29 January 2010

Notes & re-editing to Voiced Scenes 8 - 10




          You edited and created an audio for scenes eight, nine, and ten. It is night time and before one of your favorite shows, ‘Numb3rs’. Everyone else has gone to bed.

         I did not do as much as I thought I would. Several interruptions and errands then son-in-law, Paul, and I watched a film he just got from Netflick called City of Ember. We both enjoyed it but Carol and Kim and Owen had already gone to bed.

         Keep working and you will soon finish this chapter, then we work on chapter three while you are editing chapter two. As we go along the story will make more conscious sense to you though I will always be one step ahead as far as the plot goes. Don’t worry, it will have some twists and turns that you do not expect. – Amorella.

         It was full of those from the get-go. Nothing is coming into my head on chapter three at all. I can’t do two things at once.

         No, that is mostly true, but I can do one thing and you can do another in your head. As with yesterday, so you will feel more like you accomplished something, let’s add today’s work here and call it a day.

Scene 8
The Supervisor shook her-an-his head thinking;  like I need a currier. Love is a mysterious rider on the back of the wild stallion, Free Will. Aeneas will play his part in this I have no doubt.

  Do the Dead presume I will show myself and be a subject of their demands? I am built to allow them dignity and I have promised myself they can keep it through death, but living and dead, human beings have to provide the dignity themselves. Do they think they can rest in peace without it? What did human beings suppose life was? Even though the Dead know better they continue on as if they were still living. Such is their lot. They better get used to being dead because it is going to be a long time before they are anything else.

   The reader can see how it is from both sides of the fence. That’s the way it is going to be throughout these three books. People can have a hard time with concepts like heaven and hell or war and peace because they are rarely ever completely one or the other. The same is true for love and hate. Compassion and empathy take their toll just as revenge, boredom and even whimsy do. 

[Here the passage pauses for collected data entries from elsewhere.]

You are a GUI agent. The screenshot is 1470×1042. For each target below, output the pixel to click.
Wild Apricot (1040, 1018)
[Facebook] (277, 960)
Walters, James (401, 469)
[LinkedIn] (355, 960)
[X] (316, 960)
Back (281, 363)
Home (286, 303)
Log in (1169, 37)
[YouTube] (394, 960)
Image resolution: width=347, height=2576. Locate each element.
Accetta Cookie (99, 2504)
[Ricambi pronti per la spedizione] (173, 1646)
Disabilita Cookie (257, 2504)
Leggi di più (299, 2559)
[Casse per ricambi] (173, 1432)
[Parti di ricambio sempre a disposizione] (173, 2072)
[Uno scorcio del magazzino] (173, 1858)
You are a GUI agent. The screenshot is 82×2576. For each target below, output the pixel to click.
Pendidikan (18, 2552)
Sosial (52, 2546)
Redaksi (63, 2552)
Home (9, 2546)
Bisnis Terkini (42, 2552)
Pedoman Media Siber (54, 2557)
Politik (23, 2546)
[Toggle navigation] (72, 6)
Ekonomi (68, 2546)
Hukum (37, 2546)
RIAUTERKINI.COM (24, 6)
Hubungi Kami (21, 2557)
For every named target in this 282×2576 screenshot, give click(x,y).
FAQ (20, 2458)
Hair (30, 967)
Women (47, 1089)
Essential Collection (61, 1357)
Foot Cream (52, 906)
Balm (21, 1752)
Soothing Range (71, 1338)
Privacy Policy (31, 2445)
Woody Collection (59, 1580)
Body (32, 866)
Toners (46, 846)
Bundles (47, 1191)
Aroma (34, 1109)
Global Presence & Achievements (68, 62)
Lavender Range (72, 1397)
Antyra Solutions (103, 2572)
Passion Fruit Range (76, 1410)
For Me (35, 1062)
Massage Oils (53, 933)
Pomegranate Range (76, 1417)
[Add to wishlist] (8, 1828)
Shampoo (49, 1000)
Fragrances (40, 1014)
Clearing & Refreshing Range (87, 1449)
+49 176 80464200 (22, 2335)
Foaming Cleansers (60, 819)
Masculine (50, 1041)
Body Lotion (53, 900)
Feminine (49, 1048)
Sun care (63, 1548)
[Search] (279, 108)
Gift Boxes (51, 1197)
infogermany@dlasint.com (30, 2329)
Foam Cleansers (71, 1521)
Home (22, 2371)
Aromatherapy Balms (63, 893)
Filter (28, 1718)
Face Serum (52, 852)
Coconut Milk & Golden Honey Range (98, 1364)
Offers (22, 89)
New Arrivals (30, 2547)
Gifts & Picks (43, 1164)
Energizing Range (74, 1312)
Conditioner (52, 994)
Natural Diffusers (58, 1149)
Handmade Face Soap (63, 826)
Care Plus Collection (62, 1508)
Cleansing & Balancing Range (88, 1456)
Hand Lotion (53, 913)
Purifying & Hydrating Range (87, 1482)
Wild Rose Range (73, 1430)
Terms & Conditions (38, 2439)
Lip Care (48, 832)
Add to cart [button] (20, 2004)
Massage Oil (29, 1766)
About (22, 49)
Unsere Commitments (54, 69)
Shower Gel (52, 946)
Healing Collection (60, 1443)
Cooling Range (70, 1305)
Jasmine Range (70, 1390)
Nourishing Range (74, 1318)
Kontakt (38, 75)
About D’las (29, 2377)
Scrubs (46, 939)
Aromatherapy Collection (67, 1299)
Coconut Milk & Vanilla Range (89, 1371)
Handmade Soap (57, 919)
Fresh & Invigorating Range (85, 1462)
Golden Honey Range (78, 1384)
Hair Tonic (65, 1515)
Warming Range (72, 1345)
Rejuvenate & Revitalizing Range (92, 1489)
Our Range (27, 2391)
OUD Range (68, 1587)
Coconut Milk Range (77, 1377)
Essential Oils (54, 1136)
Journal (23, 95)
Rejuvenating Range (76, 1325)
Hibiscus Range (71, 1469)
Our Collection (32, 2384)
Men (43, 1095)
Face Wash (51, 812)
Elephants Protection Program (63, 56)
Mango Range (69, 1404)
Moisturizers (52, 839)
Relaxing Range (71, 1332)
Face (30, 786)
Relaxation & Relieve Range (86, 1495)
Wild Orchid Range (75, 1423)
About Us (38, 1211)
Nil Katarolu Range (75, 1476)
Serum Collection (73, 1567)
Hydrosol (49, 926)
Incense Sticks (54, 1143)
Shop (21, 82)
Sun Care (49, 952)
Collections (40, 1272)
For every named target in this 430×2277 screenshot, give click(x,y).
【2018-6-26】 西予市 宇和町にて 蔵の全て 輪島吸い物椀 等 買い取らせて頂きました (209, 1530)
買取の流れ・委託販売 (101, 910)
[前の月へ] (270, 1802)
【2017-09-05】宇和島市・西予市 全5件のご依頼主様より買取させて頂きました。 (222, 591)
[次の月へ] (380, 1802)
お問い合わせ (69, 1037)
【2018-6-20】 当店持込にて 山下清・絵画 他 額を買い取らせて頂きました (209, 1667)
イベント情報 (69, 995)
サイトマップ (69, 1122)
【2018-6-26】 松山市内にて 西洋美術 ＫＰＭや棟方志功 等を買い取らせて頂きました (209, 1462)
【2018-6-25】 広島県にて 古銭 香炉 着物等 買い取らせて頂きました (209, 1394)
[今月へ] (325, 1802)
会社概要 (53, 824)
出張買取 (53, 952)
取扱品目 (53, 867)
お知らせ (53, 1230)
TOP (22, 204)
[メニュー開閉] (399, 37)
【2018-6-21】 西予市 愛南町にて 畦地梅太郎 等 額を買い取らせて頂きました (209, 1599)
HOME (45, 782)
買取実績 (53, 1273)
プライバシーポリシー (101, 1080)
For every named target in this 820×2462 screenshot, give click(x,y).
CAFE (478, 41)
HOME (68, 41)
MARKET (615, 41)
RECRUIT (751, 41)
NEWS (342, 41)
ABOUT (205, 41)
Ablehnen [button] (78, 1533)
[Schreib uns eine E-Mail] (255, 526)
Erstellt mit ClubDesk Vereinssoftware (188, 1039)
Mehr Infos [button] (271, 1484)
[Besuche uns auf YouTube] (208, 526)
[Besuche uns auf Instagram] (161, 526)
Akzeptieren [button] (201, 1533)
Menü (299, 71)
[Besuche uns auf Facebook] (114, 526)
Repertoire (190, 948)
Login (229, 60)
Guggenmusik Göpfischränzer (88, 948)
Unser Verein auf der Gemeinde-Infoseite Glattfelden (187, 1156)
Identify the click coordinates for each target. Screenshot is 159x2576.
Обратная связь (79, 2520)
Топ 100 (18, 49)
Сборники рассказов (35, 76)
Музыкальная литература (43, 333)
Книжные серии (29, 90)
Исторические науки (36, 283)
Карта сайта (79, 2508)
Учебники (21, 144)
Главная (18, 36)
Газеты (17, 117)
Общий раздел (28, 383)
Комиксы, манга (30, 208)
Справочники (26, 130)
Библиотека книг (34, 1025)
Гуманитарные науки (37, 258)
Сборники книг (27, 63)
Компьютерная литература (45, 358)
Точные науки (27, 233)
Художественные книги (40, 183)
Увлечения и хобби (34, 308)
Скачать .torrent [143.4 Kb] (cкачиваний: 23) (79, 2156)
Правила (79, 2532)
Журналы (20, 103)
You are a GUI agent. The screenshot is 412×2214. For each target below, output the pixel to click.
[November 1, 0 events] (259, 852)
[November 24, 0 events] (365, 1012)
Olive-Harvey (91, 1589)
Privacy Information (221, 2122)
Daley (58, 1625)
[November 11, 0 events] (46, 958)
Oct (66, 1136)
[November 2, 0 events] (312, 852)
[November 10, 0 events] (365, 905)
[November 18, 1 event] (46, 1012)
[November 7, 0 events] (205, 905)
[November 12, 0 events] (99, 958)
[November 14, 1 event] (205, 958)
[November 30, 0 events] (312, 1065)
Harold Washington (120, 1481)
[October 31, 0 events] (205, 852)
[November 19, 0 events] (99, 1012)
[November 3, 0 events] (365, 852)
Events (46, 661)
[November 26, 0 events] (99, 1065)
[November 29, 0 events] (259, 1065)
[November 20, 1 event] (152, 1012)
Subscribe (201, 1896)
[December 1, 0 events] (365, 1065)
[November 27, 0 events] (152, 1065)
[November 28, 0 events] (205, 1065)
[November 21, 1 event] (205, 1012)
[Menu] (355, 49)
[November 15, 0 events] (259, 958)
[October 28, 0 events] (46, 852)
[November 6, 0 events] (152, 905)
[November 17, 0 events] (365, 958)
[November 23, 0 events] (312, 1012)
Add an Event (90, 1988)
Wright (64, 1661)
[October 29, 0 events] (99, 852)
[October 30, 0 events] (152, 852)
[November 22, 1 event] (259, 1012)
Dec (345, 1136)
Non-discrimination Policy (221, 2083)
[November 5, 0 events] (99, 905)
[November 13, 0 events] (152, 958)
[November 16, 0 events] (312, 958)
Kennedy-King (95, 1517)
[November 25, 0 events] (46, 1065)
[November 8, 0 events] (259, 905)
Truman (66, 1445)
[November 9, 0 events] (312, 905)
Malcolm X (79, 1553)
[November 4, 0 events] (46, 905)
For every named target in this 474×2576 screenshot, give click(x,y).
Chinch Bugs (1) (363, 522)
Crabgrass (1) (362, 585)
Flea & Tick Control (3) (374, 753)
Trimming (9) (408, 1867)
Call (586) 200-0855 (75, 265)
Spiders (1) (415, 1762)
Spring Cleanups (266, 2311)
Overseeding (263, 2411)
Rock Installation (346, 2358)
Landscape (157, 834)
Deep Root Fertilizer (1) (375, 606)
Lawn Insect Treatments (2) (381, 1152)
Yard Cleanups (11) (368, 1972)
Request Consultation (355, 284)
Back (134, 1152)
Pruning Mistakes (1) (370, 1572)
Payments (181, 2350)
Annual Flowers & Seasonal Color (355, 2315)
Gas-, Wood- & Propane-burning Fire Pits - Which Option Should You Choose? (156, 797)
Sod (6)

 Living people talk about the weather and how it will change. It is easier to talk about than people changing, ever. They will sort through this though, if they live long enough, and as you will see, so will the Dead, who will consciously live on much longer than they can imagine.

Scene 9
Sophia brooded on Aeneas as she sat alone staring at the north window in her room. The myths say Aeneas was made a god when Aphrodite requested it of Zeus, but it is plain to see the story is not true. He may have been favored by Aphrodite, but she is not his real mother. Aeneas’ mother was a descendant of our human Mother, the first woman with whom all on Earth are also descendants, Sophia considered. Aeneas is one of us. All we can do is hope Aphrodite still favors him. I hope she favors our species in particular, though I don’t know why she should.

The goddess of love would let us rest in our Home within the womb of Mother Earth. She would let us sleep under ground on which our great grandchildren play. An interruption in her mulling. A knock on her privacy door. “Who is it?” asked Sophia.

“It is I, Aeneas he announced. “I am ready to meet with the Supervisor if that is your will.”

           Sophia opened the oak door and appeared sincerely. “Good to see you,” she said. She surmised, he is in his twenties and beardless, then added aloud, “You are looking quite handsome, my young man.”

Tall and handsome, she deduced, lanky and soldier-like with thin dark brows and a cute wide curl running along his right parted hair. She smiled provocatively while noting his hands, no doubt this young Aeneas is a scrumptious lover also.

         “And you are looking as beautiful as our natural Mother herself. You could be her twin.”

         She humbly reacted, “So I’ve been told; but I don’t think we look that closely alike.”

         Aeneas chuckled with surprise, “We are all cousins and bound to have similarities with Mother.

         She pointedly asked, “Are you ready to meet the Supervisor? Do you feel up to it?”

         “Yes, why do you ask, Sophia? Of course I am. I would have respectfully declined your request otherwise.” He paused then queried, “Is it true Supervisor has never been seen?”

          She quipped, “Rumor has it so.”

          “They say such rumors even run Home to Earth.” Both laughed cautiously at the curiosity of the thought. “In any case,” added Aeneas, “I trust Aphrodite is with me as I assume it is Hades that I will formally meet.” He quietly fancied, whether it is Hades or the Supervisor in disguise, is another question.

Scene 10
         Mid-afternoon. Salaman relaxed with Kassandra in the public bath. “How does that feel?” he asked suggestively while slowly massaging her upper spine and shoulder blades.

         “Comfortable Salaman,” stated Kassandra in a low voice. “You always have comfortable and private hands even in a public place like this. “Will you do my neck please.” As she turned her head to the left for his firm hands, she caught a glimpse of her childhood friend, Agathia at the other end of the pool. Kassandra immediately turned and gave Salaman a quick peck on the cheek for private fun and the public innuendo it might cause. She said to herself, I am never outside who I am inside.